Go to Gradio

A Visual History of Interpretation for Image Recognition

See how state-of-the-art methods for interpreting neural networks have evolved over the last 11 years.

By Ali Abdalla

Try out a demo of interpretation using Guided Back-Propagation on the Inception Net image classifier.

Why is Interpretation Important?

One of the biggest challenges of using Machine Learning (ML) algorithms, particularly modern deep learning, for image recognition is the difficulty of understanding why a specific input image produced the prediction that it did. Users of ML models often want to understand what parts of the image were strong factors in the prediction. These explanations or “interpretations” are valuable for many reasons:

As a result, since at least 2009, researchers have developed many different methods to open the “black box” of deep learning, aiming to make underlying models more explainable.

Below, we have put together visual interfaces for state-of-the-art image interpretation techniques over the past decade, along with a brief description of each technique. We used a host of awesome libraries, but particularly relied on Gradio to create the interfaces that you see in the GIFs below and PAIR-code’s TensorFlow implementation of the papers.The model used for all of the interfaces is the Inception Net image classifier. Complete code to reproduce this blog post can be found on this jupyter notebook and on Colab.

Let’s start with a very basic algorithm before we dig into the papers.


Leave-one-out (LOO) is one of the easiest methods to understand. It’s the first algorithm you might come up with if you wanted to understand what part of an image was responsible for a prediction. The idea is to first segment the input image into a bunch of smaller regions. Then, you run multiple predictions, each time masking one of the regions. Each region is assigned an importance score based on how much its “being masked” affected the output. These scores are a quantification of which regions are most responsible for the prediction.

This method is slow, since it relies on running many iterations of the model, but depending on the segmentation, it can generate very accurate and useful results. Above is an example of an image of a doberman dog. LOO is the default interpretation technique in the Gradio library, and doesn’t need any access to the internals of the model at all — which is a big plus.

Vanilla Gradient Ascent [2009 and 2013]

Paper: Visualizing Higher-Layer Features of a Deep Network [2009]

Paper: Visualizing Image Classification Models and Saliency Maps [2013]

These first two papers are similar in that they both probe the internals of a neural network by using gradient ascent. In other words, they consider what small changes to the input or to the activations will increase the probability of a predicted class. The first paper applies this to the activations, and the authors report that “it is [possible] to find good qualitative interpretations of high level features. We show that, perhaps counter-intuitively, such interpretation is possible at the unit level, that it is simple to accomplish and that the results are consistent across various techniques.”

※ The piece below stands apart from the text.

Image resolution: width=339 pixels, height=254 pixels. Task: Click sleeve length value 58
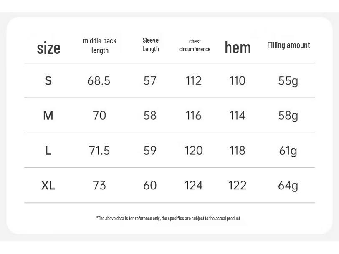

The second paper also uses gradient ascent, but probes the pixels of the input image directly rather than the activations. The author’s method “computes a class saliency map, specific to a given image and class. [It shows] that such maps can be employed for weakly supervised object segmentation using classification ConvNets.”

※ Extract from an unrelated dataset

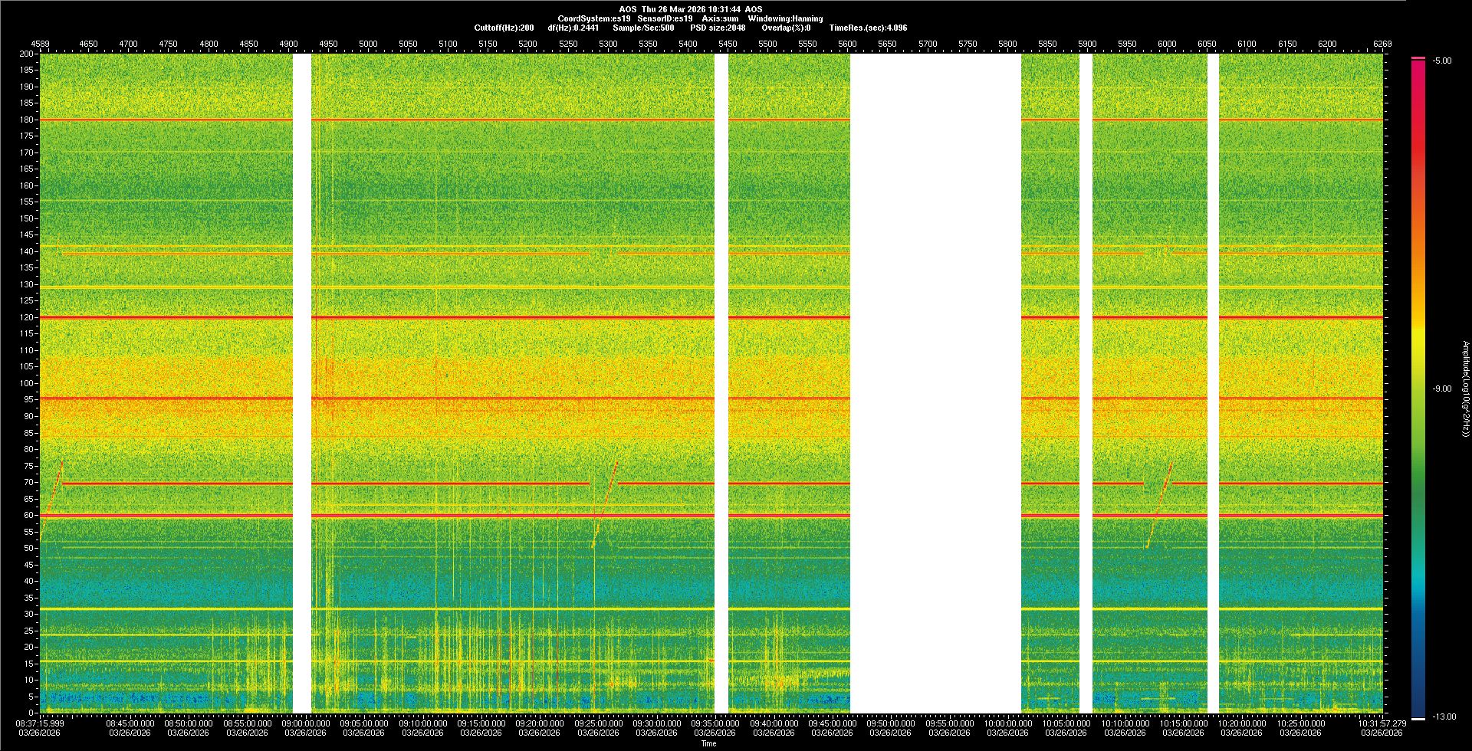Click the widest white data gap region
Viewport: 1472px width, 751px height.
point(935,383)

Guided Back-Propogation [2014]

Paper: Striving for Simplicity: The All Convolutional Net [2014]

In this paper, the authors propose a new neural network consisting entirely of convolutional layers. Because previous methods for interpretation do not work well for their network, they introduced guided back-propagation, which filters out negative activations from being propagated when doing standard gradient ascent. They show that their method “can be applied to a broader range of network structures.”

Grad-CAM [2016]

Paper: Grad-CAM: Visual Explanations from Deep Networks via Gradient-based Localization [2016]

Next up: gradient-weighted class activation mapping (Grad-CAM), which uses “the gradients of any target concept, flowing into the final convolutional layer to produce a coarse localization map highlighting important regions in the image for predicting the concept.” The key advantages of this method are further generalizing the class of neural networks that interpretation can be applied to (such as networks for classification, captioning, and visual question answering (VQA) models), as well as a nice post-processing step that centers and localizes the interpretation around key objects in the image.

SmoothGrad [2017]

Paper: SmoothGrad: removing noise by adding noise [2017]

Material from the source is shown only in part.